* **What to produce**: Please copy out the listing below word for word, from the first line to the last.

* **Listing**:
──────────

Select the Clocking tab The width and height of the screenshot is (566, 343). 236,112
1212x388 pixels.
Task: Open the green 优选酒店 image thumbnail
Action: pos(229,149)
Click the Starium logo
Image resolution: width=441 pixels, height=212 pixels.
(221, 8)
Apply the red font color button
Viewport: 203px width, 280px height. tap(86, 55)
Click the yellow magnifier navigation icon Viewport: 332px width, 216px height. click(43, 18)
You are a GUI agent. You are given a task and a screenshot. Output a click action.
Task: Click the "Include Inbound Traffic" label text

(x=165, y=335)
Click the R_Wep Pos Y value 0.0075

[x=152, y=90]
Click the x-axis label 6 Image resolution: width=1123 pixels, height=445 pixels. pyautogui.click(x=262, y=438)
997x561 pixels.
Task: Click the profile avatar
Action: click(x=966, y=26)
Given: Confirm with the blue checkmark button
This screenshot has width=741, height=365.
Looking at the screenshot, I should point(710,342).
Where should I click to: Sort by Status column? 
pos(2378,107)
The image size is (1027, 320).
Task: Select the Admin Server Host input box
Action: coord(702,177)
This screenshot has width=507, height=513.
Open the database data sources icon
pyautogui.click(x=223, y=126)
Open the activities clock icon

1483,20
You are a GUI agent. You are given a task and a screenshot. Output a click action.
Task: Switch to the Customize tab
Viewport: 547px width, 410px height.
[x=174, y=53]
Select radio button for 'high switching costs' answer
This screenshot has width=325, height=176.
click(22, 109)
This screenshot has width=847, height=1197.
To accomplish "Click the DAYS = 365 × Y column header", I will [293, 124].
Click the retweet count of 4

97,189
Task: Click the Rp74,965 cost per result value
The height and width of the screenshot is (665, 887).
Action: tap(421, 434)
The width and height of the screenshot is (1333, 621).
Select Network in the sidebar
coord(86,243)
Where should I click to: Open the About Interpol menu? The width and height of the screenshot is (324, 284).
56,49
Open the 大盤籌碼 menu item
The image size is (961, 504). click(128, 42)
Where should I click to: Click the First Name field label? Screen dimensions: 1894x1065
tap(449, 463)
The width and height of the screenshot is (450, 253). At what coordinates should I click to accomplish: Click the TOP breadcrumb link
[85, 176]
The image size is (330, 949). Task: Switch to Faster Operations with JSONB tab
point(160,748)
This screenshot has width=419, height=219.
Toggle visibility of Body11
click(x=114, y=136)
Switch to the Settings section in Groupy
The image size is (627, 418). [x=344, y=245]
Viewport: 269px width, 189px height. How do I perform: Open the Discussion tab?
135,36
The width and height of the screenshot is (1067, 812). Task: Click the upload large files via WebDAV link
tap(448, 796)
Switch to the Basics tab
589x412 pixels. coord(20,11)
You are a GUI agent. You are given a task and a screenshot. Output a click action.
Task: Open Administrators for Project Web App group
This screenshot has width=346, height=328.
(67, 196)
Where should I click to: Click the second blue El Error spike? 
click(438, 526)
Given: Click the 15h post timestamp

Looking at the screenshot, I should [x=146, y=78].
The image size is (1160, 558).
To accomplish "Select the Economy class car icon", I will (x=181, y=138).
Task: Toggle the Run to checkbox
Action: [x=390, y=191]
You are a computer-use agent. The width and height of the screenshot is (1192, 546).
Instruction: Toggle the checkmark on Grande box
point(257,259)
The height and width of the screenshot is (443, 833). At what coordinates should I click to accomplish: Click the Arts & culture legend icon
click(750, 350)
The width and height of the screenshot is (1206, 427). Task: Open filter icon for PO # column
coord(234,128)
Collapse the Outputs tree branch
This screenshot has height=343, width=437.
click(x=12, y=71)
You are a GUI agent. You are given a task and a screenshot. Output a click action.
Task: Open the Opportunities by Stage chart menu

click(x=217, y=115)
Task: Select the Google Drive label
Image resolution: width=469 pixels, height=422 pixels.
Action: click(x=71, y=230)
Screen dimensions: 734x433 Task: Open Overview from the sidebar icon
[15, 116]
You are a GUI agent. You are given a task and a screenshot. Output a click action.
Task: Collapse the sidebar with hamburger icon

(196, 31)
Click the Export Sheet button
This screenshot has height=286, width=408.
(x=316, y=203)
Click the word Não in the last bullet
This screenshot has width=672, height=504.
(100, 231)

──────────

* **Worked solution**:
Select the Clocking tab The width and height of the screenshot is (566, 343). 236,112
1212x388 pixels.
Task: Open the green 优选酒店 image thumbnail
Action: pos(229,149)
Click the Starium logo
Image resolution: width=441 pixels, height=212 pixels.
(221, 8)
Apply the red font color button
Viewport: 203px width, 280px height. tap(86, 55)
Click the yellow magnifier navigation icon Viewport: 332px width, 216px height. click(43, 18)
You are a GUI agent. You are given a task and a screenshot. Output a click action.
Task: Click the "Include Inbound Traffic" label text

(x=165, y=335)
Click the R_Wep Pos Y value 0.0075

[x=152, y=90]
Click the x-axis label 6 Image resolution: width=1123 pixels, height=445 pixels. pyautogui.click(x=262, y=438)
997x561 pixels.
Task: Click the profile avatar
Action: click(x=966, y=26)
Given: Confirm with the blue checkmark button
This screenshot has width=741, height=365.
Looking at the screenshot, I should point(710,342).
Where should I click to: Sort by Status column? 
pos(2378,107)
The image size is (1027, 320).
Task: Select the Admin Server Host input box
Action: coord(702,177)
This screenshot has width=507, height=513.
Open the database data sources icon
pyautogui.click(x=223, y=126)
Open the activities clock icon

1483,20
You are a GUI agent. You are given a task and a screenshot. Output a click action.
Task: Switch to the Customize tab
Viewport: 547px width, 410px height.
[x=174, y=53]
Select radio button for 'high switching costs' answer
This screenshot has width=325, height=176.
click(22, 109)
This screenshot has width=847, height=1197.
To accomplish "Click the DAYS = 365 × Y column header", I will [293, 124].
Click the retweet count of 4

97,189
Task: Click the Rp74,965 cost per result value
The height and width of the screenshot is (665, 887).
Action: tap(421, 434)
The width and height of the screenshot is (1333, 621).
Select Network in the sidebar
coord(86,243)
Where should I click to: Open the About Interpol menu? The width and height of the screenshot is (324, 284).
56,49
Open the 大盤籌碼 menu item
The image size is (961, 504). click(128, 42)
Where should I click to: Click the First Name field label? Screen dimensions: 1894x1065
tap(449, 463)
The width and height of the screenshot is (450, 253). At what coordinates should I click to accomplish: Click the TOP breadcrumb link
[85, 176]
The image size is (330, 949). Task: Switch to Faster Operations with JSONB tab
point(160,748)
This screenshot has width=419, height=219.
Toggle visibility of Body11
click(x=114, y=136)
Switch to the Settings section in Groupy
The image size is (627, 418). [x=344, y=245]
Viewport: 269px width, 189px height. How do I perform: Open the Discussion tab?
135,36
The width and height of the screenshot is (1067, 812). Task: Click the upload large files via WebDAV link
tap(448, 796)
Switch to the Basics tab
589x412 pixels. coord(20,11)
You are a GUI agent. You are given a task and a screenshot. Output a click action.
Task: Open Administrators for Project Web App group
This screenshot has width=346, height=328.
(67, 196)
Where should I click to: Click the second blue El Error spike? 
click(438, 526)
Given: Click the 15h post timestamp

Looking at the screenshot, I should [x=146, y=78].
The image size is (1160, 558).
To accomplish "Select the Economy class car icon", I will (x=181, y=138).
Task: Toggle the Run to checkbox
Action: [x=390, y=191]
You are a computer-use agent. The width and height of the screenshot is (1192, 546).
Instruction: Toggle the checkmark on Grande box
point(257,259)
The height and width of the screenshot is (443, 833). At what coordinates should I click to accomplish: Click the Arts & culture legend icon
click(750, 350)
The width and height of the screenshot is (1206, 427). Task: Open filter icon for PO # column
coord(234,128)
Collapse the Outputs tree branch
This screenshot has height=343, width=437.
click(x=12, y=71)
You are a GUI agent. You are given a task and a screenshot. Output a click action.
Task: Open the Opportunities by Stage chart menu

click(x=217, y=115)
Task: Select the Google Drive label
Image resolution: width=469 pixels, height=422 pixels.
Action: click(x=71, y=230)
Screen dimensions: 734x433 Task: Open Overview from the sidebar icon
[15, 116]
You are a GUI agent. You are given a task and a screenshot. Output a click action.
Task: Collapse the sidebar with hamburger icon

(196, 31)
Click the Export Sheet button
This screenshot has height=286, width=408.
(x=316, y=203)
Click the word Não in the last bullet
This screenshot has width=672, height=504.
(100, 231)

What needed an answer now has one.